— START OF Records for processing —

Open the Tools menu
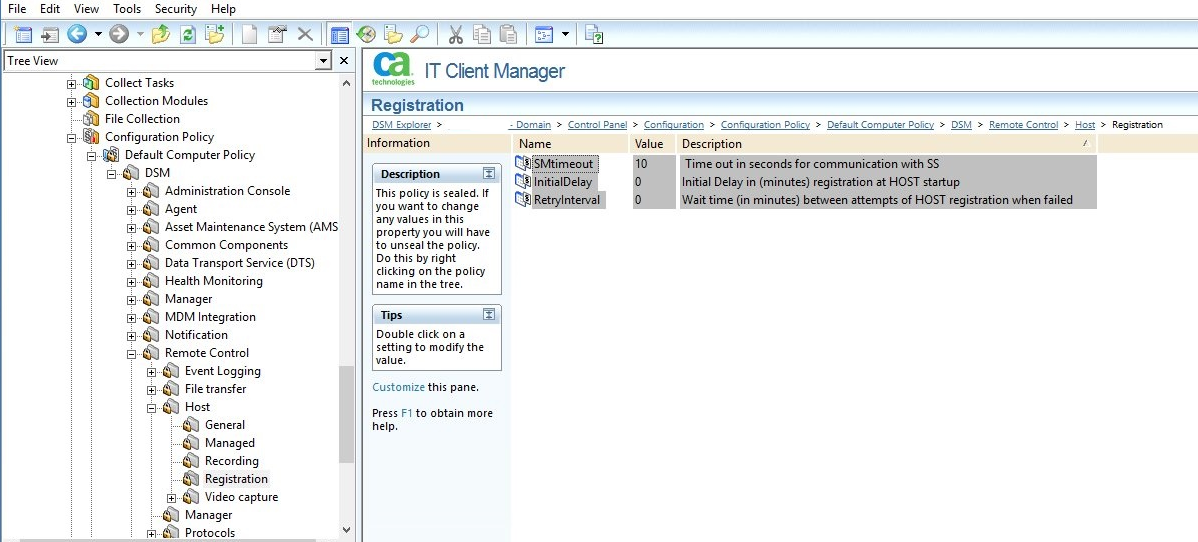This screenshot has height=542, width=1198. tap(127, 9)
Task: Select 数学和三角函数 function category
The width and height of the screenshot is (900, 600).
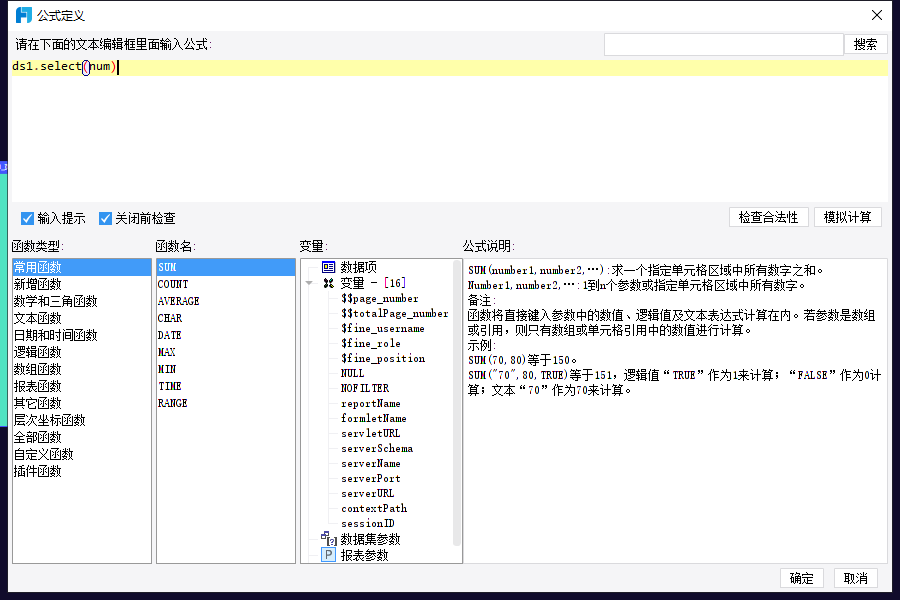Action: tap(55, 301)
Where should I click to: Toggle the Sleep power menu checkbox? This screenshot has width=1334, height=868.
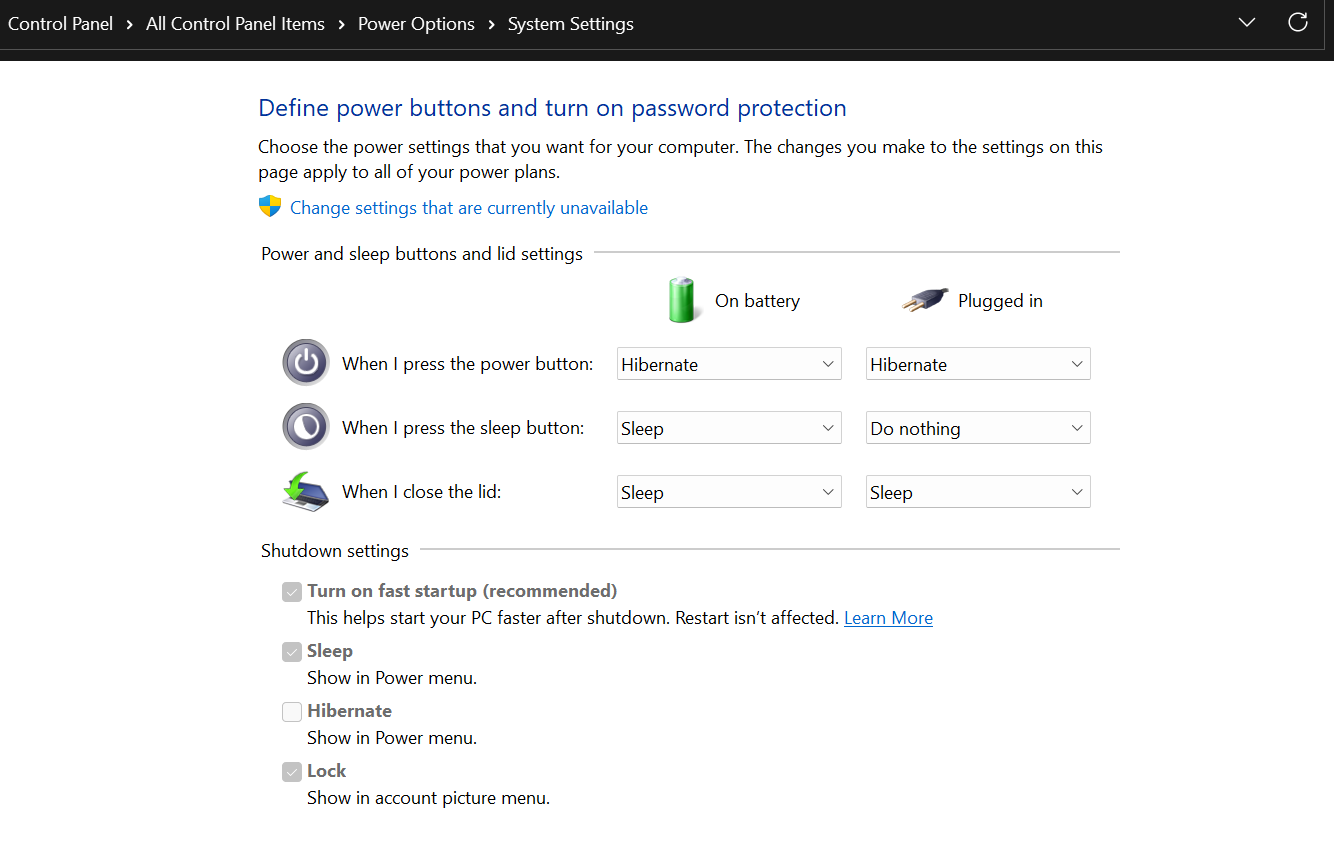(x=292, y=652)
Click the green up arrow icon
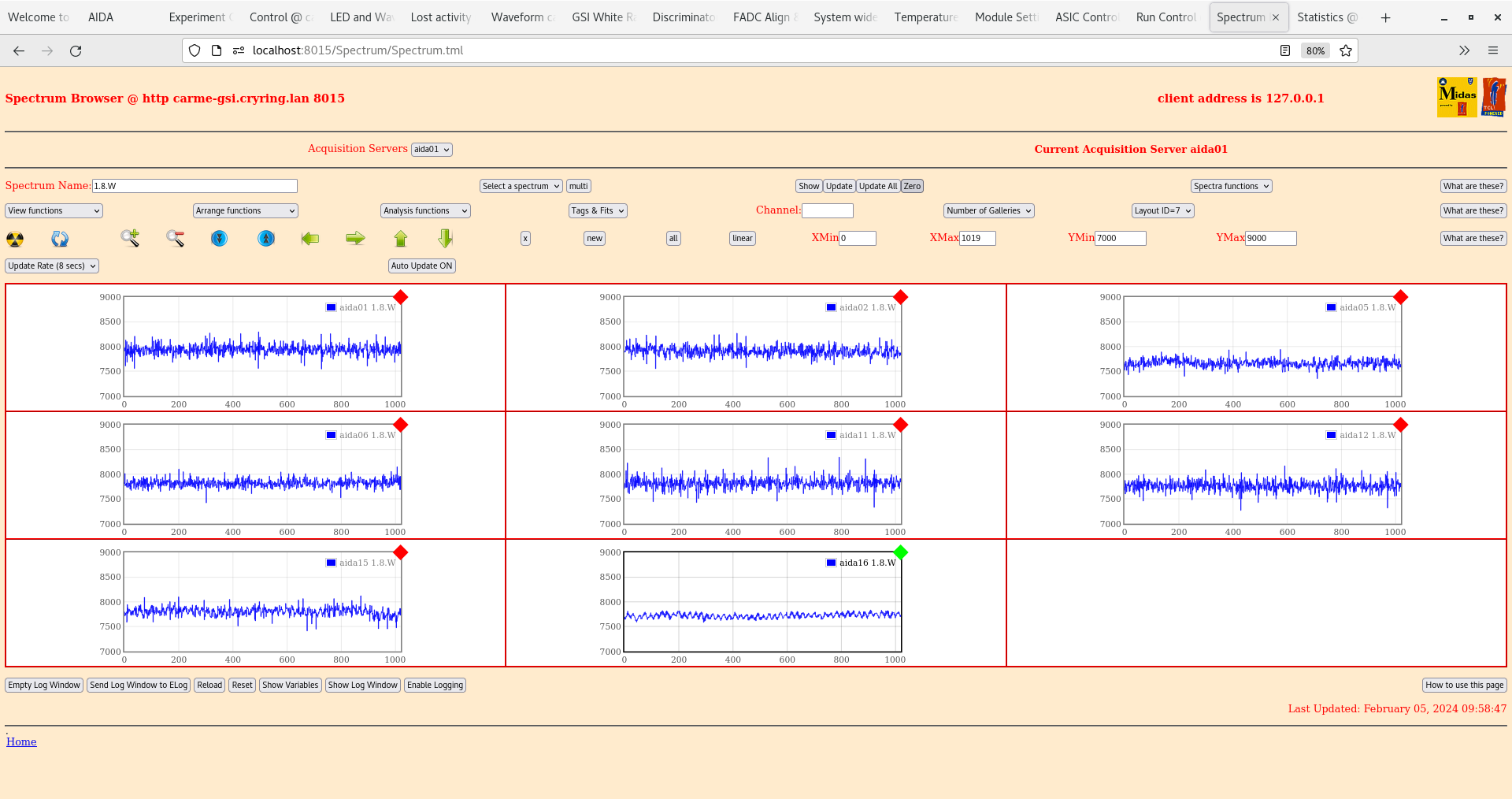Viewport: 1512px width, 799px height. [x=401, y=238]
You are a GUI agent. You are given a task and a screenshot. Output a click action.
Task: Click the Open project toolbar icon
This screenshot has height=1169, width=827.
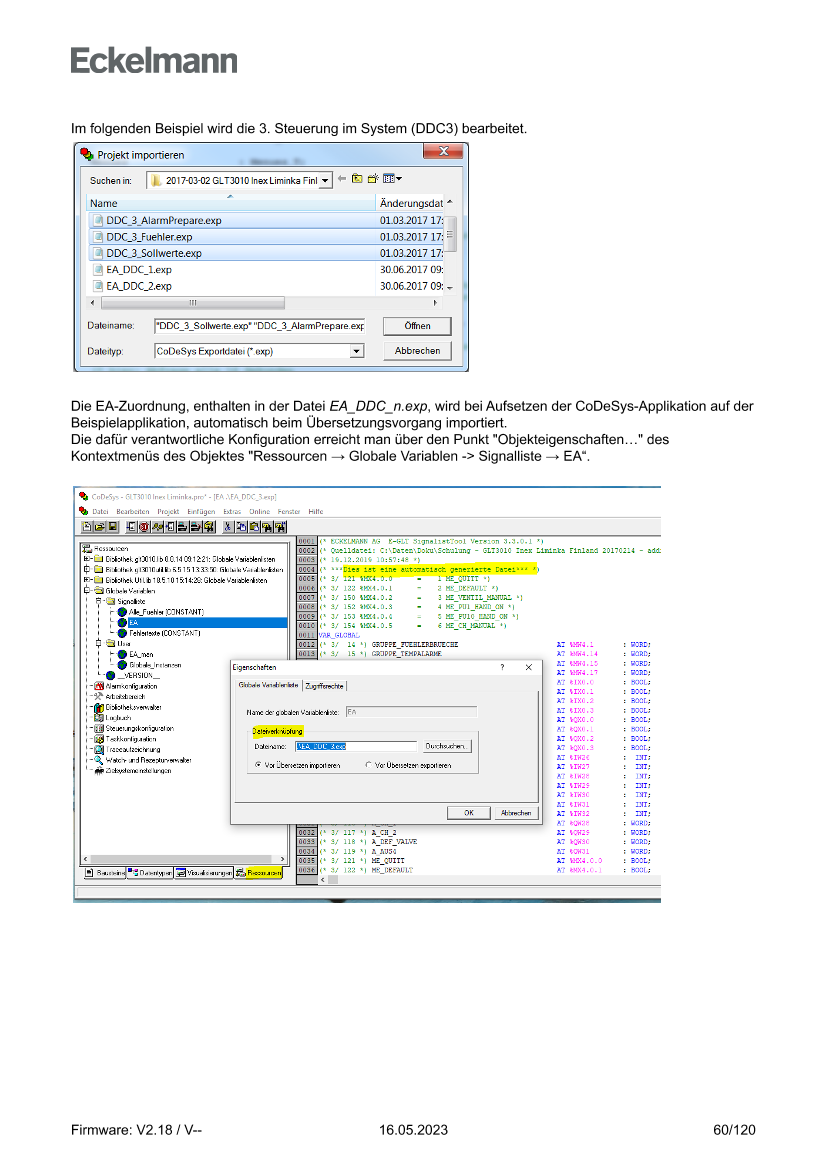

— END OF Records for processing —

Rewrite every line of the rows above as a Markdown table with the columns Number and Line, skipping blank lines and leaving the pictures out.

| Number | Line |
|---|---|
| 1 | Open the Tools menu |
| 2 | This screenshot has height=542, width=1198. tap(127, 9) |
| 3 | Task: Select 数学和三角函数 function category |
| 4 | The width and height of the screenshot is (900, 600). |
| 5 | Action: tap(55, 301) |
| 6 | Where should I click to: Toggle the Sleep power menu checkbox? This screenshot has width=1334, height=868. |
| 7 | (x=292, y=652) |
| 8 | Click the green up arrow icon |
| 9 | Viewport: 1512px width, 799px height. [x=401, y=238] |
| 10 | You are a GUI agent. You are given a task and a screenshot. Output a click action. |
| 11 | Task: Click the Open project toolbar icon |
| 12 | This screenshot has height=1169, width=827. |